Rosen and her colleagues discuss their findings in the July 21 issue of the Journal of Investigative Dermatology. The current study is the latest in a series of ongoing studies, which are being funded by drug manufacturer Genentech Inc. and Novartis Pharma AG in Basel Switzerland.
While not lethal, chronic hives can last for months, and tend to come and go without a clear idea of what brings it on. And, Rosen noted that almost half of chronic hive patients also have angioedema, a "scary and deforming" condition that involves deep tissue swelling, often affecting the eyes and the tongue.

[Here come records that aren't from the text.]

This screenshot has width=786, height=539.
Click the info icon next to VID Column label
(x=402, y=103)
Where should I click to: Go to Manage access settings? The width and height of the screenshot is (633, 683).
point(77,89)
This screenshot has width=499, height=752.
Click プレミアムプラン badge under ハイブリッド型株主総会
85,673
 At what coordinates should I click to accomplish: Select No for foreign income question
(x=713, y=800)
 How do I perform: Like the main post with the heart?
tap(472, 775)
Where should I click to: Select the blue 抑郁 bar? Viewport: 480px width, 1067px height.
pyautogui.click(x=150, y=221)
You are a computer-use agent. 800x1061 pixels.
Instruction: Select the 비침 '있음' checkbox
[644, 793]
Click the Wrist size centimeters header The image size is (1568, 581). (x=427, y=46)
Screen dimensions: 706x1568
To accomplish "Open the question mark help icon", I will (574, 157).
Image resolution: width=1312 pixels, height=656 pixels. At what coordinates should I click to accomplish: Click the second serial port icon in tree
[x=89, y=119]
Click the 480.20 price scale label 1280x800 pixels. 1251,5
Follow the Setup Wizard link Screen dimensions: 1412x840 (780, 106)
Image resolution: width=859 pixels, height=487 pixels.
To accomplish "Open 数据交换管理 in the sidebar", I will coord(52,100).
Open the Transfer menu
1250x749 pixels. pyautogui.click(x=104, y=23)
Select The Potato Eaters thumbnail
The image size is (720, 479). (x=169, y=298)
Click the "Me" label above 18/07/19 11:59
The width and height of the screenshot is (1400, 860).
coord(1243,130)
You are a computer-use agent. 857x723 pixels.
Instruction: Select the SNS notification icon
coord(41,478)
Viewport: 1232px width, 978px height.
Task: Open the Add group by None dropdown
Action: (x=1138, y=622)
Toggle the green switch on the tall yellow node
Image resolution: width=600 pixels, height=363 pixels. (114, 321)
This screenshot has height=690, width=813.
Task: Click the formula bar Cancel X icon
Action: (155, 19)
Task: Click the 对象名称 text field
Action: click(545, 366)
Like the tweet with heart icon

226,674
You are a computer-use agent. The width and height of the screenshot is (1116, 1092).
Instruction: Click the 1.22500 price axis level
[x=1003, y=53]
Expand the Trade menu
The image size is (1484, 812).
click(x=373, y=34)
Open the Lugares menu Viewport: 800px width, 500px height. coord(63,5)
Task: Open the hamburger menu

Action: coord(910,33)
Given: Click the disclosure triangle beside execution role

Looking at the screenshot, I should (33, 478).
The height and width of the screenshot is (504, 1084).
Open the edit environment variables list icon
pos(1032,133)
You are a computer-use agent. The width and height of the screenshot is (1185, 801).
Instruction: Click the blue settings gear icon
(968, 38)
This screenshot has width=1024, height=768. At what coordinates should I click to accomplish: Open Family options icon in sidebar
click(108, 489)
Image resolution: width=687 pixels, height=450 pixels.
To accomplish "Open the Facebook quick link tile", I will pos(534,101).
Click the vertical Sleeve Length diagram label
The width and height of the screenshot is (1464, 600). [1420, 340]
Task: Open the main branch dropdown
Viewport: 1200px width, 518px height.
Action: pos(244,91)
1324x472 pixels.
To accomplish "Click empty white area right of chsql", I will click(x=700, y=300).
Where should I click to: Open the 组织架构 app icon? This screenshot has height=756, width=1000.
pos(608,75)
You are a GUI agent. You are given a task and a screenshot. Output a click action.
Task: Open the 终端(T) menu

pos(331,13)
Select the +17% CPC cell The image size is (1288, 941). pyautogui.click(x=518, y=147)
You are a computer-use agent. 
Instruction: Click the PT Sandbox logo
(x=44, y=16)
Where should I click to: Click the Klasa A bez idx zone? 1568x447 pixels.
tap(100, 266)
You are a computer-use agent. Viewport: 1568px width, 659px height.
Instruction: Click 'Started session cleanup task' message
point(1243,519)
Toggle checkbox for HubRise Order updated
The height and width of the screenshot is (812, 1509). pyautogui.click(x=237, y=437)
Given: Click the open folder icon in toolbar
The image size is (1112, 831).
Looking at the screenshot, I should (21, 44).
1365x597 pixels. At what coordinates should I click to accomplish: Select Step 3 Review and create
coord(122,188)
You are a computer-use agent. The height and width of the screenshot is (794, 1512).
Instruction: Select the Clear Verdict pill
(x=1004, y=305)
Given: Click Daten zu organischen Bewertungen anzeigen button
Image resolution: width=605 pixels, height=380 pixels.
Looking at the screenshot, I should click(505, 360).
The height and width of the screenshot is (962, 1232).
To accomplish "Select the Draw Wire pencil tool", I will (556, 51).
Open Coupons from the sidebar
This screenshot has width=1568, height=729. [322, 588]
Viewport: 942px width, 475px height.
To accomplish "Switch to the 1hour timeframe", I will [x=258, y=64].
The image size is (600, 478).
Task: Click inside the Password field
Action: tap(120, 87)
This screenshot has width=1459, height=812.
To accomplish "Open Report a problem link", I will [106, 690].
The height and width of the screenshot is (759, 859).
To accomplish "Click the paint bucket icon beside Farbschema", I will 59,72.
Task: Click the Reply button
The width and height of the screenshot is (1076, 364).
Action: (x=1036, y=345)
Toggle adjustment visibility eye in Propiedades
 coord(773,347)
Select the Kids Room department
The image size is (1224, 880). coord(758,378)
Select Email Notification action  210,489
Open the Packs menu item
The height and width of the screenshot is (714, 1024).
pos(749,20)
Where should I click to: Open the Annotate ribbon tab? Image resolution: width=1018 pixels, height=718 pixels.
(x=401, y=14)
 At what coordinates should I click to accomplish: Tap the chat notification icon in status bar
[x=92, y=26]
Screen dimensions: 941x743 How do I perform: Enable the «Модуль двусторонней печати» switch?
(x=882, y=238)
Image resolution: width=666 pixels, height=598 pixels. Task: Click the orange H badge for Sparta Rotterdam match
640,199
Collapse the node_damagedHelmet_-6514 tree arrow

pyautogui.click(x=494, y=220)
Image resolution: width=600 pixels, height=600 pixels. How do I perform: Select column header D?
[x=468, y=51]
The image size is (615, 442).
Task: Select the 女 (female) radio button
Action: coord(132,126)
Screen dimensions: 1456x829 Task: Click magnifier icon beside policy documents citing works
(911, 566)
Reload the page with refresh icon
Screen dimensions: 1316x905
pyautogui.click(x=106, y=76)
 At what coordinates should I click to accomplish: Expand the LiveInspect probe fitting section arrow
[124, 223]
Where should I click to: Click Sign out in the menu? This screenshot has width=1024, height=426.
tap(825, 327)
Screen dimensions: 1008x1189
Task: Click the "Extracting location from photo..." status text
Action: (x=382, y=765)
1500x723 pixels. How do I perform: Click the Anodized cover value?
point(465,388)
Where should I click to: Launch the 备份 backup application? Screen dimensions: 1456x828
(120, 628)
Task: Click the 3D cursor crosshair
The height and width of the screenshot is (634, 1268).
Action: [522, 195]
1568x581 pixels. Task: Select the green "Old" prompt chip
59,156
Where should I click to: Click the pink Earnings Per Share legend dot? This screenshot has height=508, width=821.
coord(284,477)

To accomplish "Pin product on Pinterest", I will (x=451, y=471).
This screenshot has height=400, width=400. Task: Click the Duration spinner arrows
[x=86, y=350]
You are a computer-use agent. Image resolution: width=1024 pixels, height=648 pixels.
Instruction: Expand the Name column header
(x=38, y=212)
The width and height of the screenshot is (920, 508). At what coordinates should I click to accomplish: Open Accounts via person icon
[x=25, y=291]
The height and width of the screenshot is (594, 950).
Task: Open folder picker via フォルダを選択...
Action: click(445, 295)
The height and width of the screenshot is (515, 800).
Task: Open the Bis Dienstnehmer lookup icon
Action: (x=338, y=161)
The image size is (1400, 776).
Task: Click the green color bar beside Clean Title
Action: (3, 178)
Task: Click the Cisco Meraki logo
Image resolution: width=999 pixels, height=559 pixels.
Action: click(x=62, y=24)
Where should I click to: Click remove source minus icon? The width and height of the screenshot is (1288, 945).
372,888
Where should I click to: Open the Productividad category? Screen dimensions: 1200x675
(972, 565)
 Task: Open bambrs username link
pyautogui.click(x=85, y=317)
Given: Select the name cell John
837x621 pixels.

To explore Xolair's potential, the team tested its effectiveness among more than 260 chronic hives patients for whom prior treatment had failed.
Patients were randomly divided into four groups, in which they were respectively treated with a once-a-month injection of Xolair at either a 75 milligram (mg) dose, a 150 mg dose, a 300 mg dose, or a dummy shot.
Tracking was conducted for both a three-month period and a six-month period.
The team found that by the 12th week, people given Xolair showed a marked reduction in their overall number of hives, hive intensity and itching severity, compared with patients who got the dummy treatment. And Rosen noted that roughly 40 percent saw a complete disappearance of all symptoms, while 80 percent experienced "what we call minimally important improvement."
Symptom relief was maintained through the six-month mark, and the authors determined that those treated with the highest (300 mg) dosage of Xolair saw the biggest improvement.
Side effects were described as being mild to moderate, and included headaches, joint pain, sinus infection and reactions at the point of injection.
The study authors acknowledged that more research will be needed to see how the drug performs over longer periods of time.